*TASK STATEMENT*
Output each record exactly. Leave none out.

[Stored items]
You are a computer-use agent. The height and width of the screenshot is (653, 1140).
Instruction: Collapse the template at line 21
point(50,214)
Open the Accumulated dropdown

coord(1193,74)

*RESPONSE*
You are a computer-use agent. The height and width of the screenshot is (653, 1140).
Instruction: Collapse the template at line 21
point(50,214)
Open the Accumulated dropdown

coord(1193,74)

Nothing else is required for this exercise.